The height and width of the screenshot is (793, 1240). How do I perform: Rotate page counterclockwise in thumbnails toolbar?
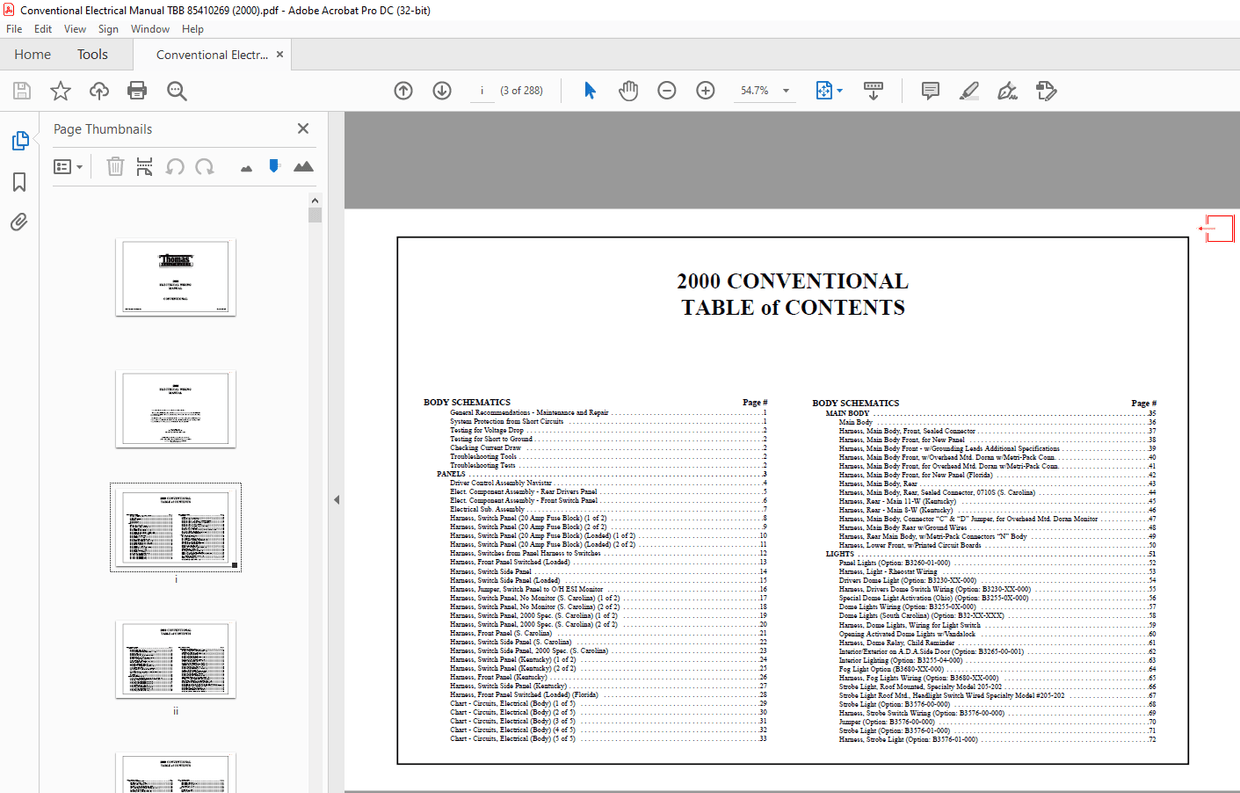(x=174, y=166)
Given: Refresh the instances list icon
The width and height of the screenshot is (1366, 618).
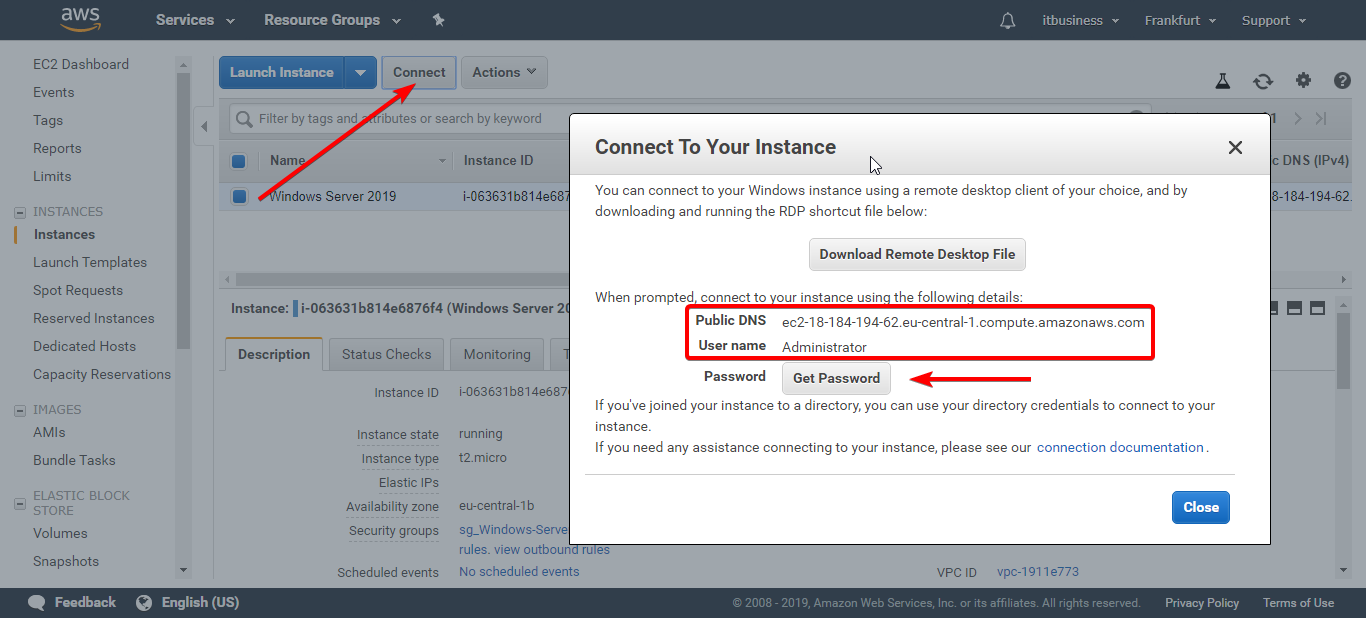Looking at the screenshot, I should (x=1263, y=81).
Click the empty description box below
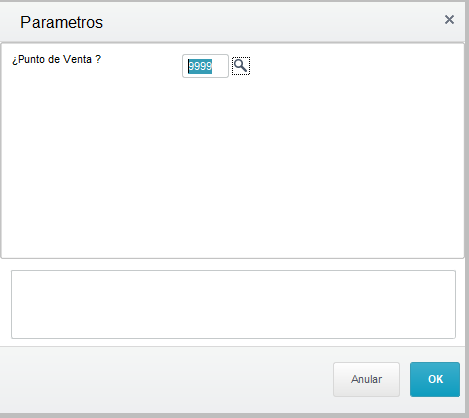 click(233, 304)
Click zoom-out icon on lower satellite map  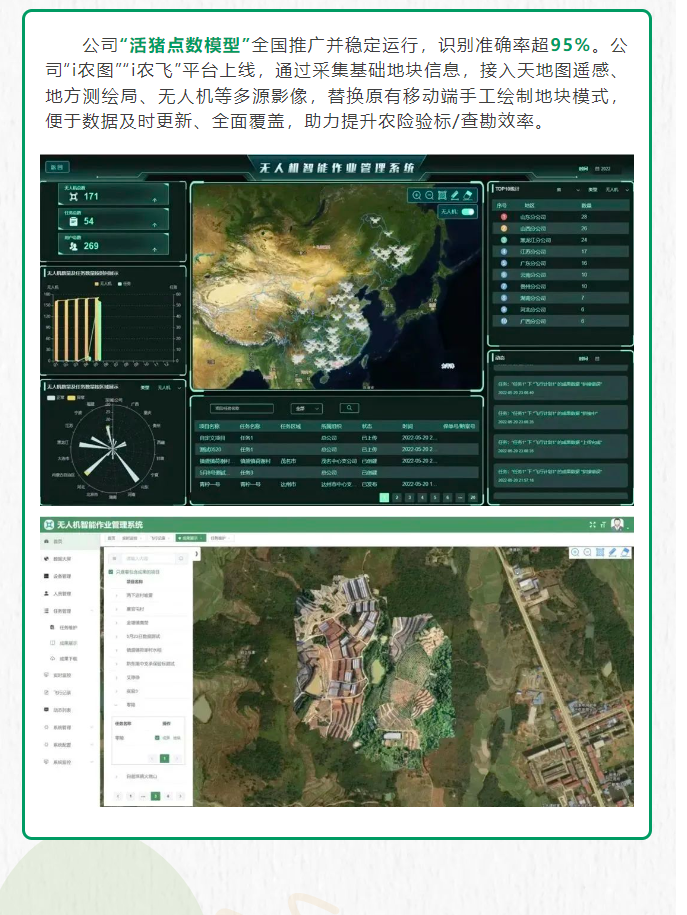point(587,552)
==
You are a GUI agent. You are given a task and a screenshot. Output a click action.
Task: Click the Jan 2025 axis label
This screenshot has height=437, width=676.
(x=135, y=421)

◆ Short task: Pick out every line of the data above that contains the word "width", and copy each of those lines unchanged.

◆ Task solution:
The height and width of the screenshot is (793, 1240). How do I perform: Rotate page counterclockwise in thumbnails toolbar?
The width and height of the screenshot is (1366, 618).
This screenshot has height=437, width=676.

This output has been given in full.